For the first two days she was kept busy, for Sister Brewster, although feeling better, seemed to think that it was beneath her dignity to come on to the wards and help with her little charges. She contented herself with twice-daily consultations with Arabella, during which she uttered a great many statements, each one contradicting the last; never ceased to lament their misfortunes, and shook her head doubtfully over Doctor van der Vorst’s decision to keep Arabella at the hospital to look after Billy and Sally. But she was far too anxious to get home to trouble overmuch about this, beyond warning Arabella to remember that she was still only a student nurse even if she had her Children’s training. Arabella listened meekly, for there was nothing much she could do about it, although she felt ashamed of Sister Brewster with her whining voice, looking on the black side of everything.

It could have been so much worse; the children could have been seriously injured, even killed. Doctor van der Vorst might never have come along that particular road at that particular time. Arabella considered that they had a great deal to be thankful for, but it would have been useless to say so; she could see that Sister Brewster, now that she was on the point of departure, was about to shed her role of a woman battered by cruel fate and a number of children who could do nothing much for themselves, and assume a quite different part in their adventure. Arabella guessed that she would have a quite different tale to tell by the time she reached Wickham’s.
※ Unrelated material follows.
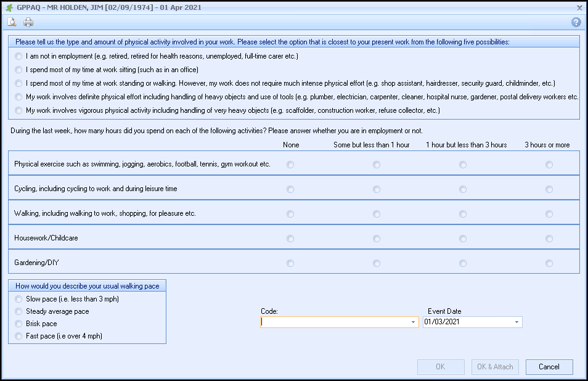
Task: Close the GPPAQ window
Action: (x=579, y=7)
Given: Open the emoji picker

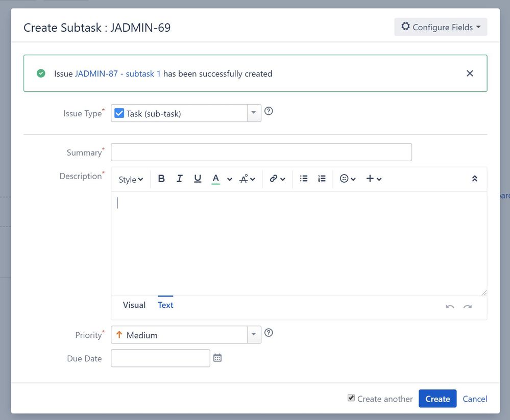Looking at the screenshot, I should [x=344, y=179].
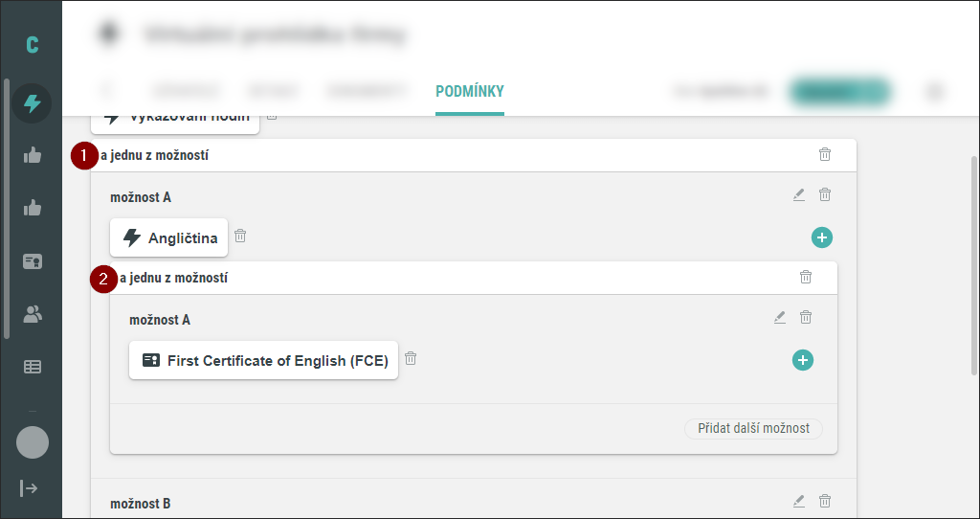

In this she was quite correct, but she was unaware that Doctor van der Vorst had already told the authorities at Wickham’s his version of the whole affair, both by telephone and also in a remarkably concise letter, written in beautiful English. Not that Arabella minded overmuch what Sister Brewster might fabricate when she returned; her own friends wouldn’t believe a word of it, and old Brewster was noted for evading responsibility and laying the blame on other shoulders when anything went wrong.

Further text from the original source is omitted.